In a bucolic return to these values, Āut's system could be reframed to celebrate human interconnection rather than competition. The Participation Score would track not just productivity but also how much one contributes to the well-being of others. Think of it as a kind of communal barometer, one that raises the stock of those who give the most—through care, teaching, mentoring, or simply being a good neighbor. In the Global Reputation system, technology could make this a speech tradition of another kind, one in which personal reputation earned over time via lived relationships means more than any abstract qualification.
A world in which technology amplifies this human warmth through reinforcement of reasons to trust and cooperate. Trust becomes less transactional; instead, it's validated through the organic accumulation of positive interactions across many dimensions. In such a future, there would be a network where the measure of human capital is depth, not height.
Here, instead of striving for the highest score, people may cultivate durable, mutual relations. Families and communities would flourish, governed by an integral measure of well-being, not by material success only. Social relations became the new currency. It is among ancient humans that societies were built up, earned trust, and kept through action rather than assigned by the algorithm.
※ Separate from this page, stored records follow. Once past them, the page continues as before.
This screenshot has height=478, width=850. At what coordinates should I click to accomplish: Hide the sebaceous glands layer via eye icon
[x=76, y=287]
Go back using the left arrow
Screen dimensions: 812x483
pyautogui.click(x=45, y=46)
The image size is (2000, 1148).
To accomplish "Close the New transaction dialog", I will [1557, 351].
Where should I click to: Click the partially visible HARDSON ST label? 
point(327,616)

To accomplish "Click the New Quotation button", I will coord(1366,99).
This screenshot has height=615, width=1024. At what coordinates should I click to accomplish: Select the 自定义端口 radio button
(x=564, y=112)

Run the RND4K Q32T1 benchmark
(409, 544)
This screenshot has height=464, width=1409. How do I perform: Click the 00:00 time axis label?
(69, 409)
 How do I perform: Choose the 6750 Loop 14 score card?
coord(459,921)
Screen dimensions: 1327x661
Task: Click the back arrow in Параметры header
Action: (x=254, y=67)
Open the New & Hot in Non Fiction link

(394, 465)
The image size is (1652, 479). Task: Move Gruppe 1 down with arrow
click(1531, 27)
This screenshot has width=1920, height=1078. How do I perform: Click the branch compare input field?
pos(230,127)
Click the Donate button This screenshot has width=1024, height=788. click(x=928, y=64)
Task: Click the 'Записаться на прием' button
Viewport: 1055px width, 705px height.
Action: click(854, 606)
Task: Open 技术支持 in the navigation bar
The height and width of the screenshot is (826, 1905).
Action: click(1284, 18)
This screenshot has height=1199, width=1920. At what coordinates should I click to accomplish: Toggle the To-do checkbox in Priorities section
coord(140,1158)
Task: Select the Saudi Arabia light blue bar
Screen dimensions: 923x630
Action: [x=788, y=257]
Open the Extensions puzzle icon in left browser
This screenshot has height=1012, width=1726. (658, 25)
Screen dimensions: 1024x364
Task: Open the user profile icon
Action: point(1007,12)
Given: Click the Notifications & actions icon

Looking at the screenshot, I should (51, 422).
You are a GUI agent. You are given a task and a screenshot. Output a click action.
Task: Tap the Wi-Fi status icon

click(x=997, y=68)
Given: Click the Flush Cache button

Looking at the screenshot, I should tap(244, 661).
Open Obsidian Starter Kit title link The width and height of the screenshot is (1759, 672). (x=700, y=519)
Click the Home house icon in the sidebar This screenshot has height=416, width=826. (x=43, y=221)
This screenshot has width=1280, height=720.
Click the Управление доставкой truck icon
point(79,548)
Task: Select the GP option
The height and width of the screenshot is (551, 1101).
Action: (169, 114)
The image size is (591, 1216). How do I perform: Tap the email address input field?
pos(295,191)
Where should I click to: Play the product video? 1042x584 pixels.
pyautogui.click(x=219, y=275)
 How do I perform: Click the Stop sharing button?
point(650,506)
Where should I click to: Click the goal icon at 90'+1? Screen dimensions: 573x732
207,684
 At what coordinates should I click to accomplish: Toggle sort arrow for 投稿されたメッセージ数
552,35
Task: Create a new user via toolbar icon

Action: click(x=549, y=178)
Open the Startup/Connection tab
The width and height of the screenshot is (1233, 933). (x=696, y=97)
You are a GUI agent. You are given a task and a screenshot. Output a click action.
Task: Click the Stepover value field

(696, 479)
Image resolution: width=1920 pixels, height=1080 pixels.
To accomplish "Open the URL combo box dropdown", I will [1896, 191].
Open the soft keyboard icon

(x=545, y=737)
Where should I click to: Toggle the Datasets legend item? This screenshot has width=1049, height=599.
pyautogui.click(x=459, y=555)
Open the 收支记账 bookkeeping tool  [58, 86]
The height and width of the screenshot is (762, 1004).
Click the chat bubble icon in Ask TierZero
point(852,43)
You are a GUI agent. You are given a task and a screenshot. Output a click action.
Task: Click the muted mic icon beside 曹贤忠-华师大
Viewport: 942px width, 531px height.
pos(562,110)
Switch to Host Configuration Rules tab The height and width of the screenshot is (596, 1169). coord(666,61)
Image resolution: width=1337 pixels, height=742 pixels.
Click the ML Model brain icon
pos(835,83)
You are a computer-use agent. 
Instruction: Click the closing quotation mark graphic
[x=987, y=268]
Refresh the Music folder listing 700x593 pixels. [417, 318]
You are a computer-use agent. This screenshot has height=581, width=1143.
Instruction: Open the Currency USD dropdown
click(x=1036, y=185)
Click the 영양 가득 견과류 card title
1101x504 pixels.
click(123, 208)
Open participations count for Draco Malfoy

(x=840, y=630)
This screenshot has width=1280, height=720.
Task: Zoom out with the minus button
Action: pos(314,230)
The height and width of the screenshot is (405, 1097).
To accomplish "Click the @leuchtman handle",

Systematization would reposition the value of human capital as a catalyst for community revival. No longer would it be solely a personal asset to be hoarded and displayed, but rather a communal resource that weaves people into the social fabric. By systematically rewarding collaboration, the Participation Score could spur people to care for each other and turn personal success into community well-being.
The systemization of human capital cuts both ways:
Āut's system of human capital as RWA is something that, in some way, computes what tech will do: to either conjoin more or break loose bonds between us. It begs the following questions about values: are we better off measured, ranked, and optimized? Or, do we come into our own when free from over-systemization and left to our relationships and communities as we did millennia ago?